● Source document:
---+---

Many questions are asked
about the name Blackbox, such as whether the Blackbox is like a computer
system, which can help you model, display, detail, and connect on a global and
general level. The answer is `No'. The cube is like a 3-dimensional map, a
generalized, thematic space, an agreed upon framework, which we can use and
explore in search of specific answers. Also called "magic cube", it
is since 1990 an attraction at the GLOBAL CHANGE touring exhibition. It
displays beauty and variety, symmetry adn harmony and includes some illumination
of issues, even a motion graphics display. On the other hand it is physically,
really a `black box', which we cannot enter; and we have little or no idea of
the inner workings or harmonic building principles. The term `Black Box' is a
convention between scientists and engineers, coined by anthropologist G.

---+---

● What you should do: Could you write what comes next in the passage about the Blackbox cube, picking up where it stops? The entries are separate material, not part of the Blackbox passage.

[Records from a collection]
---+---

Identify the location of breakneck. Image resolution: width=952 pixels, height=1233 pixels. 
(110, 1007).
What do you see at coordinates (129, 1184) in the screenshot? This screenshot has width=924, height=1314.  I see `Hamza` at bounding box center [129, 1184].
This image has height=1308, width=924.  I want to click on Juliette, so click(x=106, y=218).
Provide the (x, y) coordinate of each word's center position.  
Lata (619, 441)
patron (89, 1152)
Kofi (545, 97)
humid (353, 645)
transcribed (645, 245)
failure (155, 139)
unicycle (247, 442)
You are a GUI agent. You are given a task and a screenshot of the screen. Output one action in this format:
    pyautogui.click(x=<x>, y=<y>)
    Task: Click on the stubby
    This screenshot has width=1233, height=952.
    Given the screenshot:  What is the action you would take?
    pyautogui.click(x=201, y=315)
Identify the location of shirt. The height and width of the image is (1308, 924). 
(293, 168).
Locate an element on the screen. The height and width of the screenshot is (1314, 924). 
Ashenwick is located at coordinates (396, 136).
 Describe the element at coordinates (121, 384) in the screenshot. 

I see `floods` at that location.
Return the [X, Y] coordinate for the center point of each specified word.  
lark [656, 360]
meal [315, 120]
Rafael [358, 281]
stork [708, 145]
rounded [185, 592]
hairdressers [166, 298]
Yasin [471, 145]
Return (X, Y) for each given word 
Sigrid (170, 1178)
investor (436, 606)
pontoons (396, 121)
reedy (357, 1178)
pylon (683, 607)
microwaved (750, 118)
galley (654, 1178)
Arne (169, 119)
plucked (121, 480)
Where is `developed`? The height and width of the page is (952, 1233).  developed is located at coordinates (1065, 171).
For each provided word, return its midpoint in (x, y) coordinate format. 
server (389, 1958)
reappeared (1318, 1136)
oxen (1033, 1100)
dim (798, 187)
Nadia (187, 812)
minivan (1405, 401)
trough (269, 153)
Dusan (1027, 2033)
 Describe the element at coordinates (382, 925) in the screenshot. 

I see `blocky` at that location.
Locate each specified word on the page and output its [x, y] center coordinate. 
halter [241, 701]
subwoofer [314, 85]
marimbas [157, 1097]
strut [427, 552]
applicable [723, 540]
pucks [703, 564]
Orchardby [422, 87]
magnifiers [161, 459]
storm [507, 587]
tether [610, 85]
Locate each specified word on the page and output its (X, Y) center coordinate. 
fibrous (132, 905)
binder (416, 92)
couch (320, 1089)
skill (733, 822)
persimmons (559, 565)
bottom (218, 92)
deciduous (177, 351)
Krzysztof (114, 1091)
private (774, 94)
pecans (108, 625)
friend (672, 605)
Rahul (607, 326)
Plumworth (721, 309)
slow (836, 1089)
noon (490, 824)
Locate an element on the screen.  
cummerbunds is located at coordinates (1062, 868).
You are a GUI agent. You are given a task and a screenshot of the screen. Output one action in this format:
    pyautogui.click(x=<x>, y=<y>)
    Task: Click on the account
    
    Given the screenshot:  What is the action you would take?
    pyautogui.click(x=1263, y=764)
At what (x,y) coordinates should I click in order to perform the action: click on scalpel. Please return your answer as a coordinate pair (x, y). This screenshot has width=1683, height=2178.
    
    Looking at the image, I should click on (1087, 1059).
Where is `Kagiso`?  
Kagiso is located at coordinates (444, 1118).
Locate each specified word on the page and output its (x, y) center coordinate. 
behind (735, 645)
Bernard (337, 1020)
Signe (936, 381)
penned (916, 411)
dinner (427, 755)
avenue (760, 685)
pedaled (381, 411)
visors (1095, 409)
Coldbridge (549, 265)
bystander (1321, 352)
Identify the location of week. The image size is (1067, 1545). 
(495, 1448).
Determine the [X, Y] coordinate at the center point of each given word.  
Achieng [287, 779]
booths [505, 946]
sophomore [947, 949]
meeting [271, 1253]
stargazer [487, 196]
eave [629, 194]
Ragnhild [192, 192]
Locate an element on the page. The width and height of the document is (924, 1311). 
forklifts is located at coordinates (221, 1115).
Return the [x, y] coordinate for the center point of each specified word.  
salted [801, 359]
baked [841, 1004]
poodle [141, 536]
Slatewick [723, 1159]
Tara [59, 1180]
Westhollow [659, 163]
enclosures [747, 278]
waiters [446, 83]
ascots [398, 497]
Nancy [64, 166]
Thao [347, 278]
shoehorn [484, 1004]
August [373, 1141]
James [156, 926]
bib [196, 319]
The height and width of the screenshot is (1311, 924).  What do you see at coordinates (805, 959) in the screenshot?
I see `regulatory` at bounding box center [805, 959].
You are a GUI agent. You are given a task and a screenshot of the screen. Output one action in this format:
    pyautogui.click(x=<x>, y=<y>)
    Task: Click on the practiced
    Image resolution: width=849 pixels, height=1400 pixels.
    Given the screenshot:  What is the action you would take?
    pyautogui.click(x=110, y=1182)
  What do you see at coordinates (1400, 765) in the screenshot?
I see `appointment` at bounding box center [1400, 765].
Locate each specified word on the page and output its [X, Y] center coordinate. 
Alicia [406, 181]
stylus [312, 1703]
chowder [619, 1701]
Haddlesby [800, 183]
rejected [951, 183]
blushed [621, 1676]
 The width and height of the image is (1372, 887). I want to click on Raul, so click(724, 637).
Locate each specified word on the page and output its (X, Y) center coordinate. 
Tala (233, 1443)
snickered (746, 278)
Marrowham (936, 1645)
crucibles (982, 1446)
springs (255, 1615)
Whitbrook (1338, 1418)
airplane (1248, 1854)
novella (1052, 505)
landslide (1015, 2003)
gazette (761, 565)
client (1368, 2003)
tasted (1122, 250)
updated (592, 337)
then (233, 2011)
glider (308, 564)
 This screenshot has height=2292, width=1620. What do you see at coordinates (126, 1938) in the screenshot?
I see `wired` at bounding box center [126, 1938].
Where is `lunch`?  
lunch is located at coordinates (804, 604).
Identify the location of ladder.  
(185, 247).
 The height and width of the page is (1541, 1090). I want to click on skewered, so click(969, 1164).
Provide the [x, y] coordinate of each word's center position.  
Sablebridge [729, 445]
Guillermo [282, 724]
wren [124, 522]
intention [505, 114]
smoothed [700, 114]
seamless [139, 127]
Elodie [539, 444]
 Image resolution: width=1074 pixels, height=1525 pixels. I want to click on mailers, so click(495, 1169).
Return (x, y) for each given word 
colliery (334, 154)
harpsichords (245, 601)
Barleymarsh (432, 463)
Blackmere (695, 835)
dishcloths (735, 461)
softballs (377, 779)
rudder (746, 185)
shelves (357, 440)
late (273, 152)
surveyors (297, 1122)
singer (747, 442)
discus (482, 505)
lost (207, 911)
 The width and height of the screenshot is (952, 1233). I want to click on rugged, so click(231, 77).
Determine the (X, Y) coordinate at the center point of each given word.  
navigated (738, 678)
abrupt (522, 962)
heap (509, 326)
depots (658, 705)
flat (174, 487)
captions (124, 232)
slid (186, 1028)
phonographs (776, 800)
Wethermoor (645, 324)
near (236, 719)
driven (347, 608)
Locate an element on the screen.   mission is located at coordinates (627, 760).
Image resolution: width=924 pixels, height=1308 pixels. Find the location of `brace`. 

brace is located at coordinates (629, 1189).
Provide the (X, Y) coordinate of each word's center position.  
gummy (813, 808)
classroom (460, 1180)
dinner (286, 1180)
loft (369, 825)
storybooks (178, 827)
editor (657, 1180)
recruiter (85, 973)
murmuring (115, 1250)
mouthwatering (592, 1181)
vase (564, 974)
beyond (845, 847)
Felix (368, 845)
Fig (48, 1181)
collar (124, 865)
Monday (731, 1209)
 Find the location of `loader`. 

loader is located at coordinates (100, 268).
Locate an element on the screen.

---+---

● Output:
Bateson, to explain a whole which is taken as such and not elaborated to fine
detail. Engineers stop at a certain point for practical and intelletual reasons
with investigation and tread the `whole' as one subject, one unit, a `black
box'. It is a term to signify what the whole is about or doing, but no answer
to the question of how it is functioning. To elaborate in our case the physical
and literal side of the `Blackbox' metaphor further; we can obviously focus and
show exemplary details, we only need to switch on the light, (illuminate - as
there are about 1000 Watt of light bulbs in there), but it also makes much
sense to imagine, come to grips and grasping a physical model of one possible
whole, manifesting abstract aspects like of wholeness and knowledge: the
connectedness and interplay of order, structures, symmetries, functions, and
relations.
Perhaps clearer is the
picture of humankind being lost with only torch-light in a dark forest, without
any map or direction. We specialize and magnify details we find, but lose the
context and do not know how to move to other places with available tools. It is
a very effective way of exemplary exploration, but as with the joke about the
drunken man, searching for his lost keys only under the street light, we forget
to care about dark spots or do not bother about the rest anyway, believing we
already have the `truth'. The open Cube is a model to signify how we can
penetrate behind the screen of words, sometimes....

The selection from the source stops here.